Harris explica que poner en práctica el compromiso es un proceso que consta de tres pasos:
- Reconoce y acepta plenamente tu situación. Para ello, puedes recurrir a las técnicas de mindfulness de «desfusión», «expansión» y «conexión».
- Pregúntate qué medida puedes tomar ahora que esté en consonancia con tus valores.
- Pon en práctica lo que hayas decidido.

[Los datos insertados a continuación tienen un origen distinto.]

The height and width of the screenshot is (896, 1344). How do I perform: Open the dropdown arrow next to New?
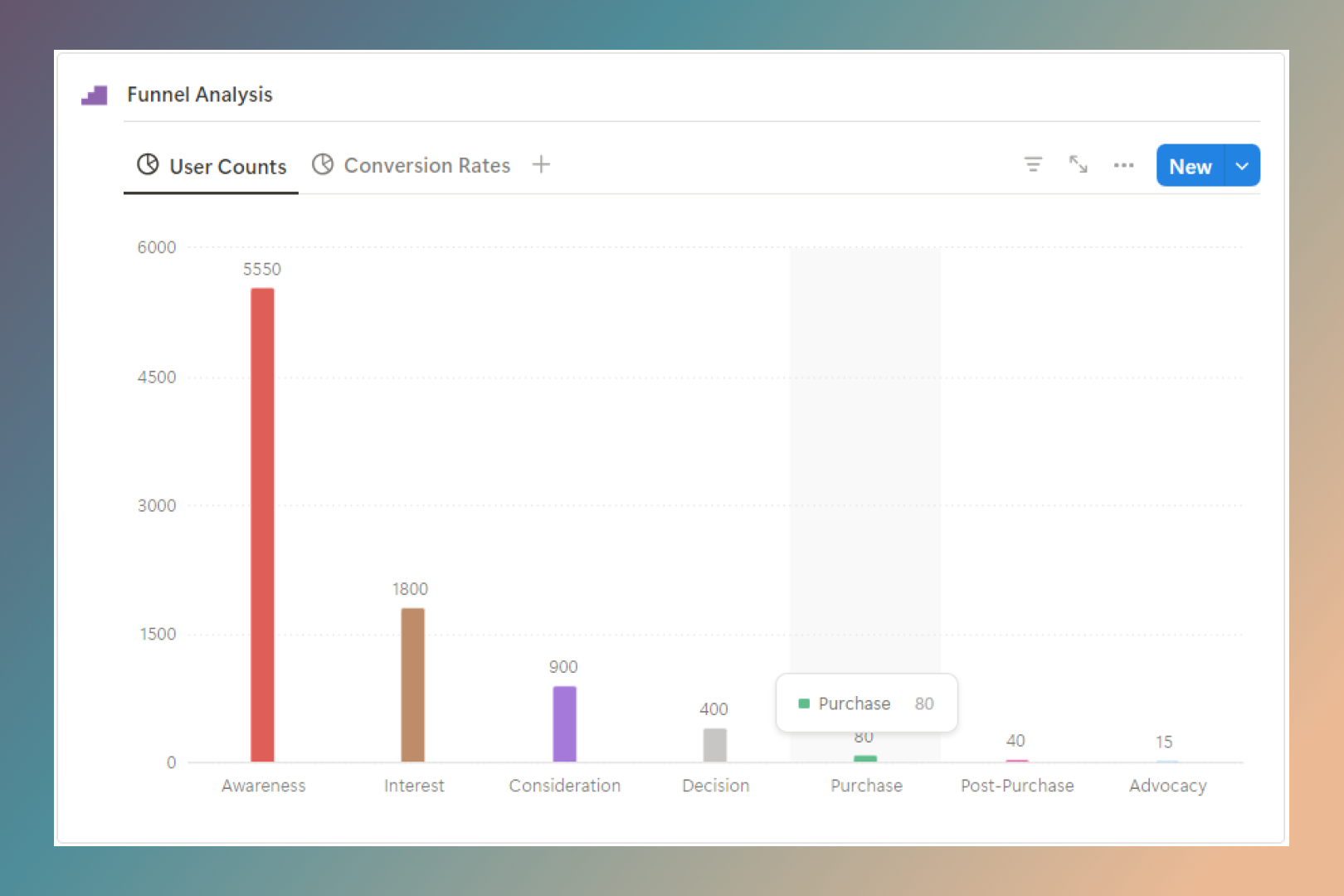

A veces , no habrá ninguna medida inmediata que puedas tomar; es entonces cuando puedes practicar la parte de «aceptación» de la ACT mediante la defusión, la expansión y la conexión.
El compromiso requiere determinación
La determinación es un concepto similar a lo que Harris denomina «compromiso». En Grit, Angela Duckworth destaca que el grit es una combinación de pasión y perseverancia, y define la perseverancia tal y como Harris define el compromiso: tener la resiliencia necesaria para superar los contratiempos y trabajar duro hasta el final.
Aquí tienes cinco formas de poner en práctica la determinación:
Cambia tu perspectiva. El fracaso es una parte inevitable de la vida, y no tiene por qué ser algo negativo; al contrario, es una oportunidad para volver a intentarlo o probar algo diferente.
No intentes ser perfecto. Una de las razones por las que el fracaso puede resultar tan difícil de aceptar es que pone en tela de juicio la idea de que podemos ser impecables. Deja de lado ese ideal, cultiva la humildad y vuelve a intentarlo.
Acostúmbrate a vivir fuera de tu zona de confort. Los fracasos nos llevan a situaciones que nos resultan extrañas o inciertas. Cuando aceptes esta incomodidad, encontrarás aún más oportunidades para aprender de tus errores.
No tengas miedo de pedir ayuda. Aunque Harris propone un enfoque individualista para escapar de la trampa de la felicidad, no tienes por qué afrontar el fracaso tú solo. Recurre a tu red de apoyo.
Céntrate en tus objetivos. El fracaso no significa que tengas que renunciar a tus objetivos. Quizás solo tengas que volver a intentarlo, o probar una nueva estrategia.